=== Records excerpted from a collection ===
■ ■ ■ ■ ■
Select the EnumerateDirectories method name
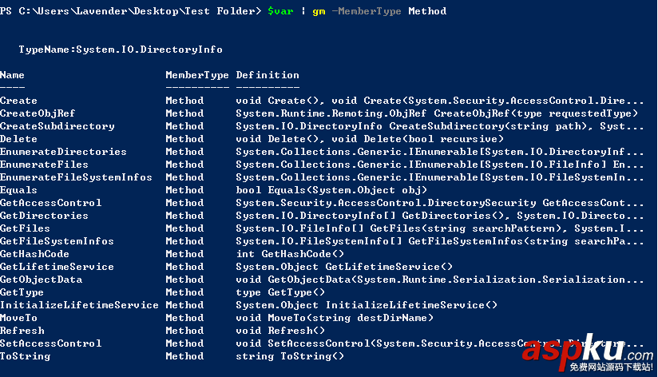 tap(63, 152)
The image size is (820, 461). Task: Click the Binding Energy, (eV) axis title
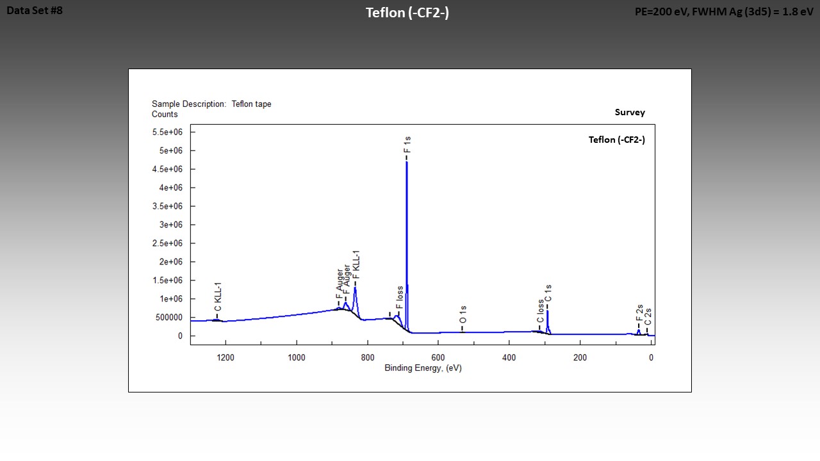[423, 368]
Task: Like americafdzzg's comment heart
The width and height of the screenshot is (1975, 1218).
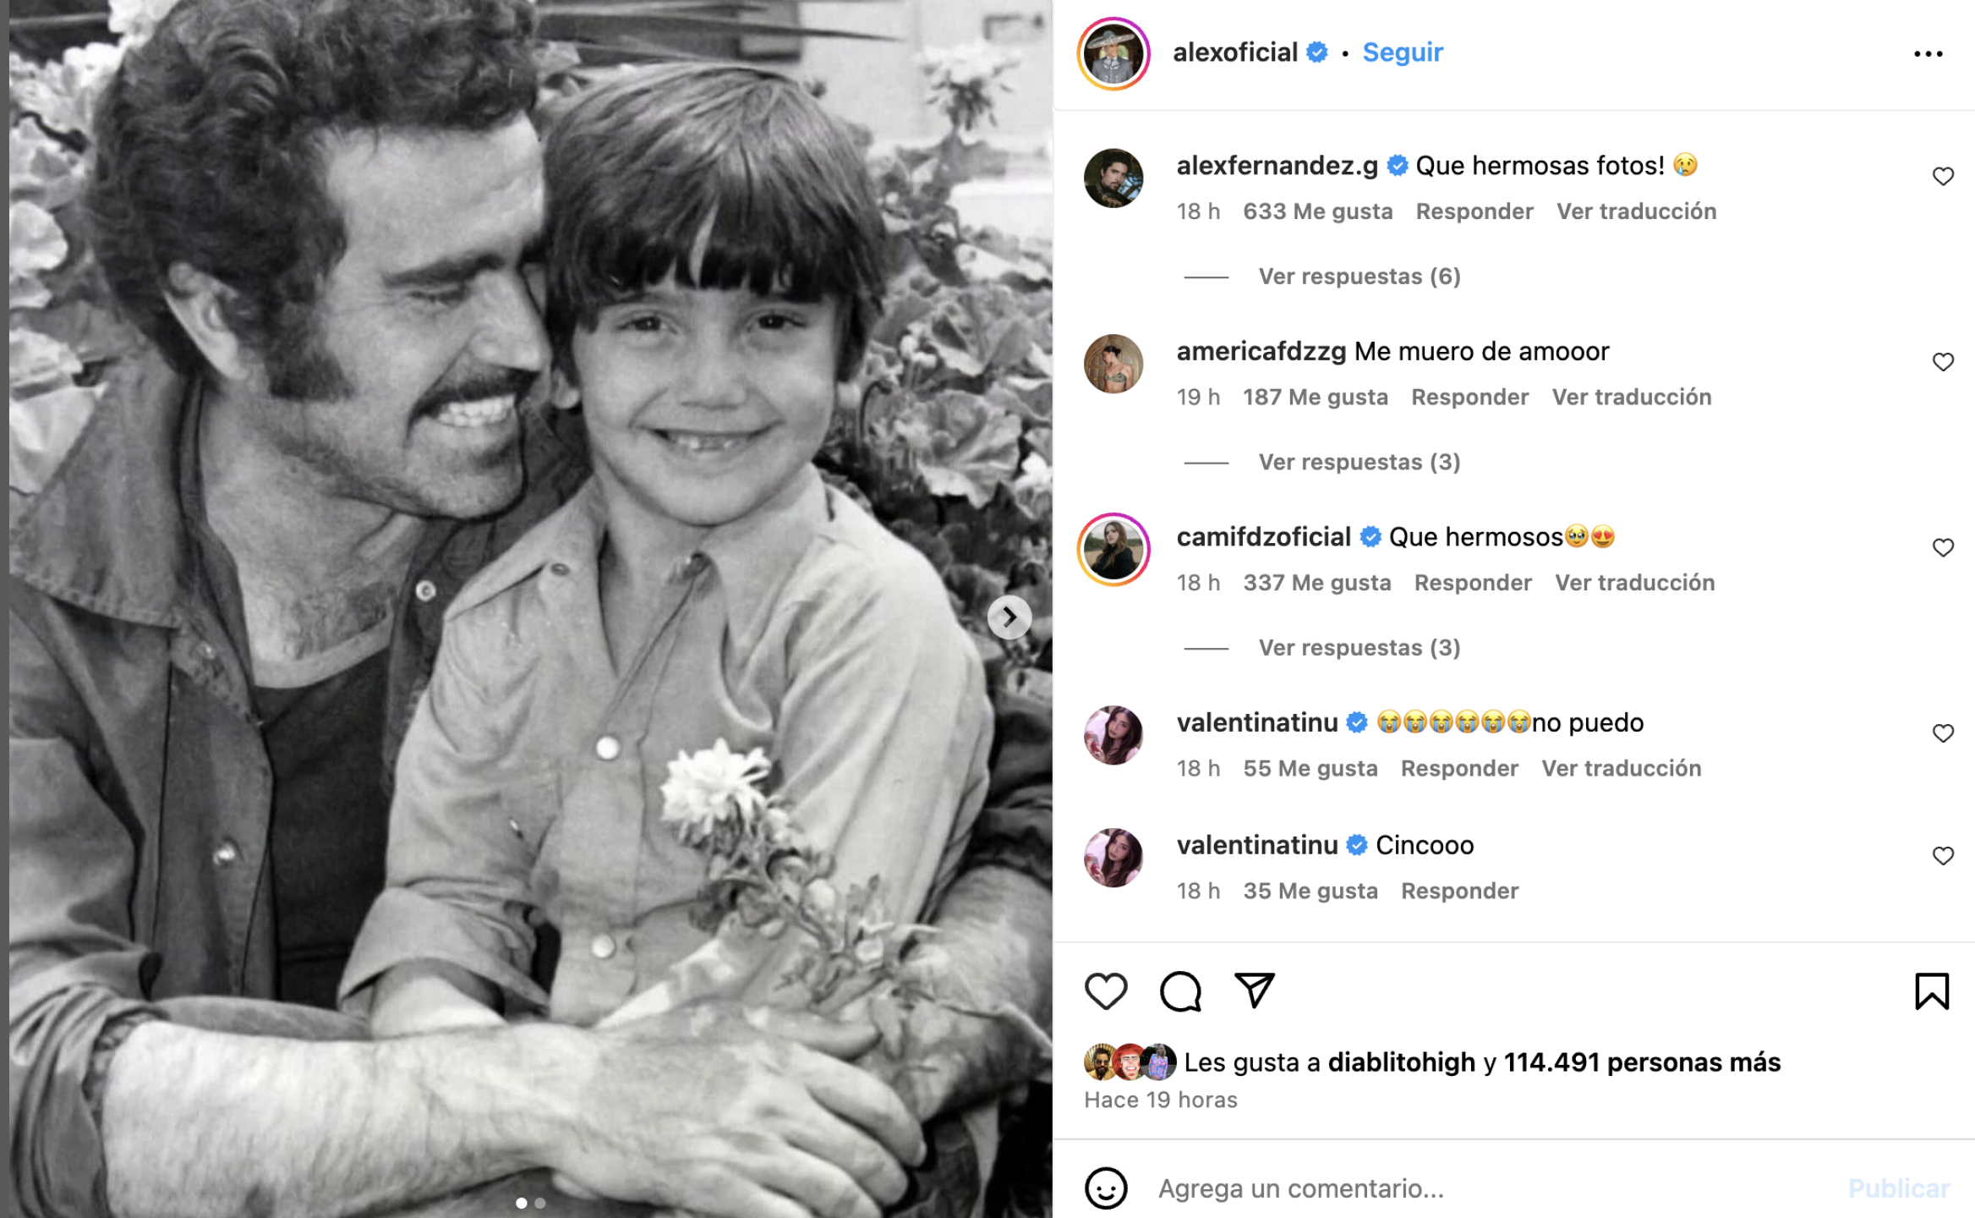Action: (x=1943, y=362)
■ ■ ■ ■ ■
=== REQUIRED ACTION ===
Only an exact, picture-free copy of the entries counts as the answer.

=== ANSWER SPACE ===
Select the EnumerateDirectories method name
 tap(63, 152)
The image size is (820, 461). Task: Click the Binding Energy, (eV) axis title
[423, 368]
Task: Like americafdzzg's comment heart
The width and height of the screenshot is (1975, 1218).
Action: (x=1943, y=362)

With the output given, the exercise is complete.